Click-target lines =
☆ ☆ ☆

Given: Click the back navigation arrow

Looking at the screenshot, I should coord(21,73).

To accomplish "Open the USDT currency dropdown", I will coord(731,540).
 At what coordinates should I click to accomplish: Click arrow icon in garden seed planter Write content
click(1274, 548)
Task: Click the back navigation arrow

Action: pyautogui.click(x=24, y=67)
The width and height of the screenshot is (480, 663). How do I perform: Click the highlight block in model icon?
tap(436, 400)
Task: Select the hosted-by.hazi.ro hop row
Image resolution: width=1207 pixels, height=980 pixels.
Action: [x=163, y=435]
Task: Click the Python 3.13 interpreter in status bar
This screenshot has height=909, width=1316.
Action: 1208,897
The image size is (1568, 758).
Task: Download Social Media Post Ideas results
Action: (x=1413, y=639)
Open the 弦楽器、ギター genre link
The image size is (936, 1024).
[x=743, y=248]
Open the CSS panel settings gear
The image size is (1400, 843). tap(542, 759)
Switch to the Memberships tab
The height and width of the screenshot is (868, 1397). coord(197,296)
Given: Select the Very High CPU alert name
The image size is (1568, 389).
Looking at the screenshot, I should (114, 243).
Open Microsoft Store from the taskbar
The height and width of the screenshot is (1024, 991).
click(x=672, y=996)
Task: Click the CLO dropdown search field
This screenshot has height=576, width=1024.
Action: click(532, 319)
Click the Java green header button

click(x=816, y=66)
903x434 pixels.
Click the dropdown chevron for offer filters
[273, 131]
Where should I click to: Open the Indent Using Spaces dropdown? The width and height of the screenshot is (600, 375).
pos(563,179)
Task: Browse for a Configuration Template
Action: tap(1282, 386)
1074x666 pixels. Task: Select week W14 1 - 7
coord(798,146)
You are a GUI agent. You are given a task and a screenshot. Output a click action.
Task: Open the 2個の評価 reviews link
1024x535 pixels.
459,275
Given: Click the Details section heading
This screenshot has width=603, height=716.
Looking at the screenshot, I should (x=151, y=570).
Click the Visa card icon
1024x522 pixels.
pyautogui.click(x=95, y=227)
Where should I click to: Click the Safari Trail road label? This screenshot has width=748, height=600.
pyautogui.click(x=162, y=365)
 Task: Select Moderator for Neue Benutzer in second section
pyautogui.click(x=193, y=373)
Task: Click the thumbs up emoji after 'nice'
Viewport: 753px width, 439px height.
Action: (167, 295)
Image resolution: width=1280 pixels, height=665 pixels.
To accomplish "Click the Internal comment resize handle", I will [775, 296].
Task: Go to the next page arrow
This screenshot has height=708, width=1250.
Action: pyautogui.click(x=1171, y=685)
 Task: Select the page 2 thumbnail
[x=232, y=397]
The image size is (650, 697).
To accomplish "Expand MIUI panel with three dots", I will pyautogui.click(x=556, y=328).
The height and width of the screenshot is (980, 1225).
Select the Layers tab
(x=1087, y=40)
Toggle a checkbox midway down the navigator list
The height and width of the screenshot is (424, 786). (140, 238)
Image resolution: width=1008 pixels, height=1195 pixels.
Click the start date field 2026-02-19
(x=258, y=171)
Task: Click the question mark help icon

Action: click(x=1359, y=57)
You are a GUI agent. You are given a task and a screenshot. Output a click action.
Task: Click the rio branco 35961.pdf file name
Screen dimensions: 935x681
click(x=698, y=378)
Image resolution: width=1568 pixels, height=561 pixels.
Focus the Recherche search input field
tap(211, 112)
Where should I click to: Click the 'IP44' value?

☆ ☆ ☆

Update the lines above by changing every "back navigation arrow" to "return arrow" and keeping all other text the same.

Given: Click the return arrow

Looking at the screenshot, I should coord(21,73).

To accomplish "Open the USDT currency dropdown", I will coord(731,540).
 At what coordinates should I click to accomplish: Click arrow icon in garden seed planter Write content
click(1274, 548)
Task: Click the return arrow

Action: pyautogui.click(x=24, y=67)
The width and height of the screenshot is (480, 663). How do I perform: Click the highlight block in model icon?
tap(436, 400)
Task: Select the hosted-by.hazi.ro hop row
Image resolution: width=1207 pixels, height=980 pixels.
Action: [x=163, y=435]
Task: Click the Python 3.13 interpreter in status bar
This screenshot has height=909, width=1316.
Action: 1208,897
The image size is (1568, 758).
Task: Download Social Media Post Ideas results
Action: (x=1413, y=639)
Open the 弦楽器、ギター genre link
The image size is (936, 1024).
[x=743, y=248]
Open the CSS panel settings gear
The image size is (1400, 843). tap(542, 759)
Switch to the Memberships tab
The height and width of the screenshot is (868, 1397). coord(197,296)
Given: Select the Very High CPU alert name
The image size is (1568, 389).
Looking at the screenshot, I should (114, 243).
Open Microsoft Store from the taskbar
The height and width of the screenshot is (1024, 991).
click(x=672, y=996)
Task: Click the CLO dropdown search field
This screenshot has height=576, width=1024.
Action: click(532, 319)
Click the Java green header button

click(x=816, y=66)
903x434 pixels.
Click the dropdown chevron for offer filters
[273, 131]
Where should I click to: Open the Indent Using Spaces dropdown? The width and height of the screenshot is (600, 375).
pos(563,179)
Task: Browse for a Configuration Template
Action: tap(1282, 386)
1074x666 pixels. Task: Select week W14 1 - 7
coord(798,146)
You are a GUI agent. You are given a task and a screenshot. Output a click action.
Task: Open the 2個の評価 reviews link
1024x535 pixels.
459,275
Given: Click the Details section heading
This screenshot has width=603, height=716.
Looking at the screenshot, I should (x=151, y=570).
Click the Visa card icon
1024x522 pixels.
pyautogui.click(x=95, y=227)
Where should I click to: Click the Safari Trail road label? This screenshot has width=748, height=600.
pyautogui.click(x=162, y=365)
 Task: Select Moderator for Neue Benutzer in second section
pyautogui.click(x=193, y=373)
Task: Click the thumbs up emoji after 'nice'
Viewport: 753px width, 439px height.
Action: (167, 295)
Image resolution: width=1280 pixels, height=665 pixels.
To accomplish "Click the Internal comment resize handle", I will [775, 296].
Task: Go to the next page arrow
This screenshot has height=708, width=1250.
Action: pyautogui.click(x=1171, y=685)
 Task: Select the page 2 thumbnail
[x=232, y=397]
The image size is (650, 697).
To accomplish "Expand MIUI panel with three dots", I will pyautogui.click(x=556, y=328).
The height and width of the screenshot is (980, 1225).
Select the Layers tab
(x=1087, y=40)
Toggle a checkbox midway down the navigator list
The height and width of the screenshot is (424, 786). (140, 238)
Image resolution: width=1008 pixels, height=1195 pixels.
Click the start date field 2026-02-19
(x=258, y=171)
Task: Click the question mark help icon

Action: click(x=1359, y=57)
You are a GUI agent. You are given a task and a screenshot. Output a click action.
Task: Click the rio branco 35961.pdf file name
Screen dimensions: 935x681
click(x=698, y=378)
Image resolution: width=1568 pixels, height=561 pixels.
Focus the Recherche search input field
tap(211, 112)
Where should I click to: Click the 'IP44' value?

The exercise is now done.